Rewrite the rows below, replacing each instance of "Where should I click to" with "Which spot should I tap to" and leaving everything else unchanged.

____________________

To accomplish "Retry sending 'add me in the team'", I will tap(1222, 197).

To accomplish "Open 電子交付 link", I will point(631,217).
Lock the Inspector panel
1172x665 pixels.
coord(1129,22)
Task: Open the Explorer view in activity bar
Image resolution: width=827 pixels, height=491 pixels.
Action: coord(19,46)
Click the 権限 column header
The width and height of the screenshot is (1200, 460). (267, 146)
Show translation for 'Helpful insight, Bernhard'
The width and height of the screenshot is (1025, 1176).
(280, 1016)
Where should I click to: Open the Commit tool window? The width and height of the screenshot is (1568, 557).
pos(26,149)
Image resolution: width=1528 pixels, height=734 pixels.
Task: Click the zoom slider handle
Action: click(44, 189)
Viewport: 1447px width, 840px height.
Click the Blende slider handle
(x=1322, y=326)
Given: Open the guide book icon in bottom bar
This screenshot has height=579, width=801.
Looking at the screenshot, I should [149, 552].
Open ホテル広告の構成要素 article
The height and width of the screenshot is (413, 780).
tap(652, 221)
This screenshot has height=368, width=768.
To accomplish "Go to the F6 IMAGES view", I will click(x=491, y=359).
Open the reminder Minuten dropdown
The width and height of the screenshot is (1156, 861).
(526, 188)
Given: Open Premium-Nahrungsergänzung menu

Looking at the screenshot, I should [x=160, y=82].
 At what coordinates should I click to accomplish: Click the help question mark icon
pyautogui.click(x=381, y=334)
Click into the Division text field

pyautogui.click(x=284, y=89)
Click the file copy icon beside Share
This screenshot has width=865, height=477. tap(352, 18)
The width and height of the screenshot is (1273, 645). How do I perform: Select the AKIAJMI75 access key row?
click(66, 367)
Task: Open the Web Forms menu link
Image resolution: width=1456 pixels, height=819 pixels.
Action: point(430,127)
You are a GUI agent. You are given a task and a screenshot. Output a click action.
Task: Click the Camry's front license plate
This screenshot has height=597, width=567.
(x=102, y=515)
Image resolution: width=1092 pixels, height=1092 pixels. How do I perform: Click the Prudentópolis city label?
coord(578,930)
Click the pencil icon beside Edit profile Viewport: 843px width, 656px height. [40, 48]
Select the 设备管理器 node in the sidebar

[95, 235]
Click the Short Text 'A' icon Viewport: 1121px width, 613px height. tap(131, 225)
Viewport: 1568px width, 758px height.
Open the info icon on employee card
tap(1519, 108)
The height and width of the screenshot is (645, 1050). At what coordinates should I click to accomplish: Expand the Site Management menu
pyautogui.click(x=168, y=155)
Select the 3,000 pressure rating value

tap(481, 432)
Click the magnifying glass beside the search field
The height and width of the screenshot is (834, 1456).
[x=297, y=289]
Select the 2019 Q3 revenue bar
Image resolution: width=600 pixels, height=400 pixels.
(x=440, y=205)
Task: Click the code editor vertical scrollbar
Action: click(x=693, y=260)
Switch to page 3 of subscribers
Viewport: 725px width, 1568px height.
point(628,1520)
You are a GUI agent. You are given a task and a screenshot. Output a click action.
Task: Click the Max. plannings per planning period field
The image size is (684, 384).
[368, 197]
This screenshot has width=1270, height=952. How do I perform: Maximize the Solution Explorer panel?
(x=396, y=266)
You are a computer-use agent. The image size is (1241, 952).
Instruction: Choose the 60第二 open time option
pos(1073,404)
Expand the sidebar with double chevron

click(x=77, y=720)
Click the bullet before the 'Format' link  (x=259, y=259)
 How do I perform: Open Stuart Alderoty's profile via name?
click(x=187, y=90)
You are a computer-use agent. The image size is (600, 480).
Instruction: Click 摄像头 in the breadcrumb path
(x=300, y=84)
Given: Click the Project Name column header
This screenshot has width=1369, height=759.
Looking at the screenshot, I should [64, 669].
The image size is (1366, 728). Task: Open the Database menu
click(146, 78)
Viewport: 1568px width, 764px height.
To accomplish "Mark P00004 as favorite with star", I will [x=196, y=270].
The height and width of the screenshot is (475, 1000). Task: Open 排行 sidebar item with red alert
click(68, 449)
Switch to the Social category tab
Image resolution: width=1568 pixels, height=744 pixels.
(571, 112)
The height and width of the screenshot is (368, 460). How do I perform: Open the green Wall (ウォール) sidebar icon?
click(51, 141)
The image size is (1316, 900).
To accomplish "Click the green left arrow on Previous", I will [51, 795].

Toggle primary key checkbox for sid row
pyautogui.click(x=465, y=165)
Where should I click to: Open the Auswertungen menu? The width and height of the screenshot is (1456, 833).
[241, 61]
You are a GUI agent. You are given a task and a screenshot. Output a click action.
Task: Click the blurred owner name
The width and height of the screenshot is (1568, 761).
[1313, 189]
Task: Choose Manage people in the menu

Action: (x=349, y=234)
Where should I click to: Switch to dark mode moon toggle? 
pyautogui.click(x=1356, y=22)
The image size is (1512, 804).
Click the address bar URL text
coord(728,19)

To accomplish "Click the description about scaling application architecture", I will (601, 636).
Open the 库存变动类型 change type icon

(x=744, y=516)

____________________

# RESULT OF THIS EXERCISE:
To accomplish "Retry sending 'add me in the team'", I will tap(1222, 197).

To accomplish "Open 電子交付 link", I will point(631,217).
Lock the Inspector panel
1172x665 pixels.
coord(1129,22)
Task: Open the Explorer view in activity bar
Image resolution: width=827 pixels, height=491 pixels.
Action: coord(19,46)
Click the 権限 column header
The width and height of the screenshot is (1200, 460). (267, 146)
Show translation for 'Helpful insight, Bernhard'
The width and height of the screenshot is (1025, 1176).
(280, 1016)
Which spot should I tap to: Open the Commit tool window? The width and height of the screenshot is (1568, 557).
pos(26,149)
Image resolution: width=1528 pixels, height=734 pixels.
Task: Click the zoom slider handle
Action: click(44, 189)
Viewport: 1447px width, 840px height.
Click the Blende slider handle
(x=1322, y=326)
Given: Open the guide book icon in bottom bar
This screenshot has height=579, width=801.
Looking at the screenshot, I should [149, 552].
Open ホテル広告の構成要素 article
The height and width of the screenshot is (413, 780).
tap(652, 221)
This screenshot has height=368, width=768.
To accomplish "Go to the F6 IMAGES view", I will click(x=491, y=359).
Open the reminder Minuten dropdown
The width and height of the screenshot is (1156, 861).
(526, 188)
Given: Open Premium-Nahrungsergänzung menu

Looking at the screenshot, I should [x=160, y=82].
 At what coordinates should I click to accomplish: Click the help question mark icon
pyautogui.click(x=381, y=334)
Click into the Division text field

pyautogui.click(x=284, y=89)
Click the file copy icon beside Share
This screenshot has width=865, height=477. tap(352, 18)
The width and height of the screenshot is (1273, 645). How do I perform: Select the AKIAJMI75 access key row?
click(66, 367)
Task: Open the Web Forms menu link
Image resolution: width=1456 pixels, height=819 pixels.
Action: point(430,127)
You are a GUI agent. You are given a task and a screenshot. Output a click action.
Task: Click the Camry's front license plate
This screenshot has height=597, width=567.
(x=102, y=515)
Image resolution: width=1092 pixels, height=1092 pixels. How do I perform: Click the Prudentópolis city label?
coord(578,930)
Click the pencil icon beside Edit profile Viewport: 843px width, 656px height. [40, 48]
Select the 设备管理器 node in the sidebar

[95, 235]
Click the Short Text 'A' icon Viewport: 1121px width, 613px height. tap(131, 225)
Viewport: 1568px width, 758px height.
Open the info icon on employee card
tap(1519, 108)
The height and width of the screenshot is (645, 1050). At what coordinates should I click to accomplish: Expand the Site Management menu
pyautogui.click(x=168, y=155)
Select the 3,000 pressure rating value

tap(481, 432)
Click the magnifying glass beside the search field
The height and width of the screenshot is (834, 1456).
[x=297, y=289]
Select the 2019 Q3 revenue bar
Image resolution: width=600 pixels, height=400 pixels.
(x=440, y=205)
Task: Click the code editor vertical scrollbar
Action: click(x=693, y=260)
Switch to page 3 of subscribers
Viewport: 725px width, 1568px height.
point(628,1520)
You are a GUI agent. You are given a task and a screenshot. Output a click action.
Task: Click the Max. plannings per planning period field
The image size is (684, 384).
[368, 197]
This screenshot has width=1270, height=952. How do I perform: Maximize the Solution Explorer panel?
(x=396, y=266)
You are a computer-use agent. The image size is (1241, 952).
Instruction: Choose the 60第二 open time option
pos(1073,404)
Expand the sidebar with double chevron

click(x=77, y=720)
Click the bullet before the 'Format' link  (x=259, y=259)
 How do I perform: Open Stuart Alderoty's profile via name?
click(x=187, y=90)
You are a computer-use agent. The image size is (600, 480).
Instruction: Click 摄像头 in the breadcrumb path
(x=300, y=84)
Given: Click the Project Name column header
This screenshot has width=1369, height=759.
Looking at the screenshot, I should [64, 669].
The image size is (1366, 728). Task: Open the Database menu
click(146, 78)
Viewport: 1568px width, 764px height.
To accomplish "Mark P00004 as favorite with star", I will [x=196, y=270].
The height and width of the screenshot is (475, 1000). Task: Open 排行 sidebar item with red alert
click(68, 449)
Switch to the Social category tab
Image resolution: width=1568 pixels, height=744 pixels.
(571, 112)
The height and width of the screenshot is (368, 460). How do I perform: Open the green Wall (ウォール) sidebar icon?
click(51, 141)
The image size is (1316, 900).
To accomplish "Click the green left arrow on Previous", I will [51, 795].

Toggle primary key checkbox for sid row
pyautogui.click(x=465, y=165)
Which spot should I tap to: Open the Auswertungen menu? The width and height of the screenshot is (1456, 833).
[241, 61]
You are a GUI agent. You are given a task and a screenshot. Output a click action.
Task: Click the blurred owner name
The width and height of the screenshot is (1568, 761).
[1313, 189]
Task: Choose Manage people in the menu

Action: (x=349, y=234)
Which spot should I tap to: Switch to dark mode moon toggle? 
pyautogui.click(x=1356, y=22)
The image size is (1512, 804).
Click the address bar URL text
coord(728,19)

To accomplish "Click the description about scaling application architecture", I will (601, 636).
Open the 库存变动类型 change type icon

(x=744, y=516)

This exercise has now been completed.